EXERCISE
Reproduce exactly the lines below, starting with the line that contains "[X (Twitter)] (409, 310)" and ending with the last line of the records, both included, and nothing else.

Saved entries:
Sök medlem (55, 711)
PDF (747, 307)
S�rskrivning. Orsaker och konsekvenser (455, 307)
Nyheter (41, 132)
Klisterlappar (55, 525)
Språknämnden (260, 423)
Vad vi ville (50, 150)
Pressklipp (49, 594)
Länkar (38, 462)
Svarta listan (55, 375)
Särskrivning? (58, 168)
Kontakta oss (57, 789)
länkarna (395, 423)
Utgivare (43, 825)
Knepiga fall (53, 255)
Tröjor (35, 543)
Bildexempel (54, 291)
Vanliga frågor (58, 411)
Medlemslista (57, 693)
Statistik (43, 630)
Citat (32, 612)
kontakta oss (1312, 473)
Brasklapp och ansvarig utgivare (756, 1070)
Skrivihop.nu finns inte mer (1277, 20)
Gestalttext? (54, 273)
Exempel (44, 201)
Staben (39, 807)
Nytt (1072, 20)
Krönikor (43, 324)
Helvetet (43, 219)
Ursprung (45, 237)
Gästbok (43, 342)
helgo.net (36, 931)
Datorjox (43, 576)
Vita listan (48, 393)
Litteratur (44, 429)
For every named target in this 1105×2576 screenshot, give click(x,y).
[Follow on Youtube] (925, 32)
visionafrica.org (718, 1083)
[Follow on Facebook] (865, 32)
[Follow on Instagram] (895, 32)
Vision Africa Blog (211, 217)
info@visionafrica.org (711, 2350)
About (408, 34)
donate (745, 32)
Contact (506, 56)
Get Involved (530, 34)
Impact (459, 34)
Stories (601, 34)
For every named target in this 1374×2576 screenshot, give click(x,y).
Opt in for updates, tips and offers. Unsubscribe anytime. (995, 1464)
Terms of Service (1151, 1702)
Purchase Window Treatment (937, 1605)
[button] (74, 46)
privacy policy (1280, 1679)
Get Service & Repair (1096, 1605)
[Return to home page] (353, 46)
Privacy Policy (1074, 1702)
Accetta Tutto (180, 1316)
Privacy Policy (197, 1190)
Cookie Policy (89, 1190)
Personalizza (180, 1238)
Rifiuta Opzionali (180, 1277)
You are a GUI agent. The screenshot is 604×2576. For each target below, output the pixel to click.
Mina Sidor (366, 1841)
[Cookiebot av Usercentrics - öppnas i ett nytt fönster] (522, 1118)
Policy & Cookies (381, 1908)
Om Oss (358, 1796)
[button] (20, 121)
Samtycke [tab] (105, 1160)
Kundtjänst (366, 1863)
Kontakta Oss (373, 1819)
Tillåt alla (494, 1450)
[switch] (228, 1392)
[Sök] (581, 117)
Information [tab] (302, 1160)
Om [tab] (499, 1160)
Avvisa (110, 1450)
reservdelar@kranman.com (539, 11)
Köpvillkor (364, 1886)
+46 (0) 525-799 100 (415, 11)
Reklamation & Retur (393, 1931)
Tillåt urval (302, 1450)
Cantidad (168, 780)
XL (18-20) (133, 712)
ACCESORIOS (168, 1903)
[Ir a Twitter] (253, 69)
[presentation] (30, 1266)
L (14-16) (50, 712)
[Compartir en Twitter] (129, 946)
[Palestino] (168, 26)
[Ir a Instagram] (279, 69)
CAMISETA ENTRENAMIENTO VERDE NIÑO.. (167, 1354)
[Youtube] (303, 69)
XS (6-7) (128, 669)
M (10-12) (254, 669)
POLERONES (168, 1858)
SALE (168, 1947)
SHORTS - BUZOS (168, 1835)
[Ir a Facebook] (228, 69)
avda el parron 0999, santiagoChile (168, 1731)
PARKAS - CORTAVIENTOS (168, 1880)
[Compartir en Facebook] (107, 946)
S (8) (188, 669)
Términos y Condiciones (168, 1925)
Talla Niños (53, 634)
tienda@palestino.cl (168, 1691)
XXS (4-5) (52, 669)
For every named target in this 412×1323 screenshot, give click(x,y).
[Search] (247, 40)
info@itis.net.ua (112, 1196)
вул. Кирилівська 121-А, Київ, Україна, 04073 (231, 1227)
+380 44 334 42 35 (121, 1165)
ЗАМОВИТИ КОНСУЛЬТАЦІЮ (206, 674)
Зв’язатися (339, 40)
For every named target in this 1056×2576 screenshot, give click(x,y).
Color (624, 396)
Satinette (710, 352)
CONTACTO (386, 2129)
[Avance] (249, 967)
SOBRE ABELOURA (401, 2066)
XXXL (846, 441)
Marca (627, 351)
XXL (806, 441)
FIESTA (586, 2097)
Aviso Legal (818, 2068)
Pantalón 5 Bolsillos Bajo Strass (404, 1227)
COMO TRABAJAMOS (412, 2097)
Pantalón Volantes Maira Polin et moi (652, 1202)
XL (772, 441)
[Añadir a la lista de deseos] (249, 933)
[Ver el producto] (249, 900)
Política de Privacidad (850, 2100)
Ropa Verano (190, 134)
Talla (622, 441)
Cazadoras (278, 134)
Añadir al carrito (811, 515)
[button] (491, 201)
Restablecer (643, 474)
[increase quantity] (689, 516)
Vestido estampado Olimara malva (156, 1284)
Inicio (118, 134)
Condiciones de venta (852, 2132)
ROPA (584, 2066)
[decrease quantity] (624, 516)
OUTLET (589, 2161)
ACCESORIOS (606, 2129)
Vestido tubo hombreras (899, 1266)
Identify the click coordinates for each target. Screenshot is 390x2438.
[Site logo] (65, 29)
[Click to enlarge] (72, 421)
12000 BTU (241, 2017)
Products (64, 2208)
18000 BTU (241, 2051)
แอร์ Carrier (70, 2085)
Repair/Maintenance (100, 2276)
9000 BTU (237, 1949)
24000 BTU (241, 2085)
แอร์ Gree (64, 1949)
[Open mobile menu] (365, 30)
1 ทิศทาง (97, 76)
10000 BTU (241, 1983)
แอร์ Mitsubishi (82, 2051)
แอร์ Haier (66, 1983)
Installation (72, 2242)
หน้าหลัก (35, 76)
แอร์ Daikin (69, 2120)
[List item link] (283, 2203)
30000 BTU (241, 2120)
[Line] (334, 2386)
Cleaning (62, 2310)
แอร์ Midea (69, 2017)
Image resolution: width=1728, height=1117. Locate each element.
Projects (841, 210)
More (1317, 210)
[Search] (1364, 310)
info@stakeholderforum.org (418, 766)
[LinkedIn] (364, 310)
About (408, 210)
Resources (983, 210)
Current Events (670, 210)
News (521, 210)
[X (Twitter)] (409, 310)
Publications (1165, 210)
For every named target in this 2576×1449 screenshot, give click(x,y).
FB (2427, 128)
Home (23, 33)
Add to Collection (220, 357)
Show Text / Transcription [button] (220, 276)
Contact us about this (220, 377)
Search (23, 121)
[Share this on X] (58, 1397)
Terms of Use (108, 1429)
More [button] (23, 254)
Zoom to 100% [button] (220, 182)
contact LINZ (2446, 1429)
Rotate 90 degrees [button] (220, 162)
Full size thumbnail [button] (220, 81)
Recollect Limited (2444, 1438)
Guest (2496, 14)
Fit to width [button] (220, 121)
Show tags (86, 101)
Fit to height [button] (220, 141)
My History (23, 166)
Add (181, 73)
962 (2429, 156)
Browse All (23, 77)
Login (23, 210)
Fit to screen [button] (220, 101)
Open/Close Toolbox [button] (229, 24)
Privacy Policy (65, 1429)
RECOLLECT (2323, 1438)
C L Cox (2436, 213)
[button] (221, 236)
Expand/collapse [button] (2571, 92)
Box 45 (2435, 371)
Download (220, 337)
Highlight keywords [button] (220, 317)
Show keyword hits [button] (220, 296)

ANSWER FOR THE TASK
[X (Twitter)] (409, 310)
Publications (1165, 210)
For every named target in this 2576×1449 screenshot, give click(x,y).
FB (2427, 128)
Home (23, 33)
Add to Collection (220, 357)
Show Text / Transcription [button] (220, 276)
Contact us about this (220, 377)
Search (23, 121)
[Share this on X] (58, 1397)
Terms of Use (108, 1429)
More [button] (23, 254)
Zoom to 100% [button] (220, 182)
contact LINZ (2446, 1429)
Rotate 90 degrees [button] (220, 162)
Full size thumbnail [button] (220, 81)
Recollect Limited (2444, 1438)
Guest (2496, 14)
Fit to width [button] (220, 121)
Show tags (86, 101)
Fit to height [button] (220, 141)
My History (23, 166)
Add (181, 73)
962 (2429, 156)
Browse All (23, 77)
Login (23, 210)
Fit to screen [button] (220, 101)
Open/Close Toolbox [button] (229, 24)
Privacy Policy (65, 1429)
RECOLLECT (2323, 1438)
C L Cox (2436, 213)
[button] (221, 236)
Expand/collapse [button] (2571, 92)
Box 45 (2435, 371)
Download (220, 337)
Highlight keywords [button] (220, 317)
Show keyword hits [button] (220, 296)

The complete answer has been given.